Flamebird teams-up with the Justice Society to defeat an impostor of the Kryptonian god, Rao, while Nightwing struggles to free himself from the Phantom Zone.
The Captain Atom back-up feature by very well executed. It's part 10 of an extended serial, but I didn't feel lost, at all. James Robinson hooks us in an arresting teaser of Captain Atom melting on the first page and he pulls the more refined, classical speech off a lot more convincingly than the attempts in the main story. Also, Cafu renders the more painterly style of illustration better than what's attempted in the main story, too. His figures strike the right balance of the hard-lines and cartoonish style you want and expect from superhero art, while still giving it some more fine-arts-style flourish.
Really, the main story is just dull. The "classic speech" narration doesn't read that convincingly. Rather than getting swept up in this story, I was thinking about how this comic was taking itself too seriously. The art never really pops off the page, too, and the painterly style of coloring really makes it look more often like it's unfinished.
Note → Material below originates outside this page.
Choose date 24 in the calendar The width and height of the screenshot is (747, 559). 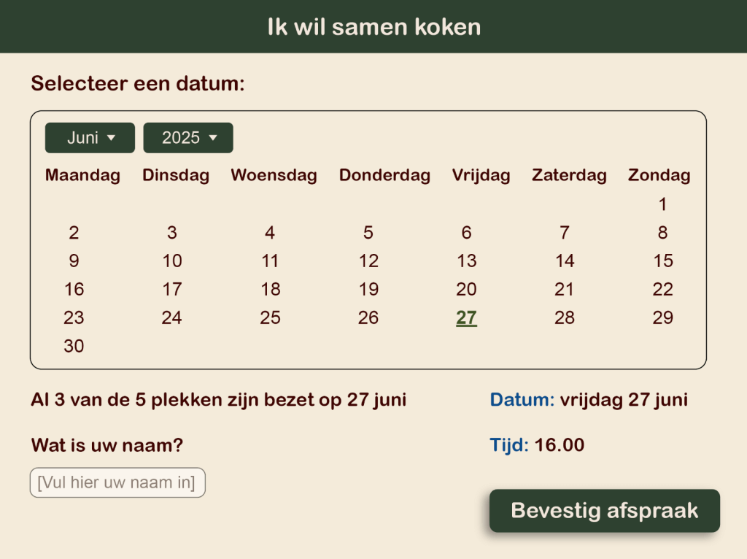[172, 318]

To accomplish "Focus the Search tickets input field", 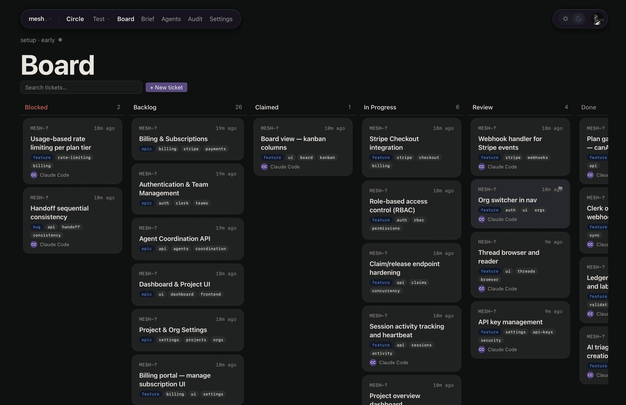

All of this really stands out when put in comparison with the Captain Atom story.
It's both a positive and negative statement about a title when its back-up feature is better than its main feature. While the story about Nightwing, Flamebird, the JSA and Rao was honestly rather dull, the Captain Atom was really well done. I'd really prefer to read a Captain Atom solo title by Robinson and Cafu instead of this.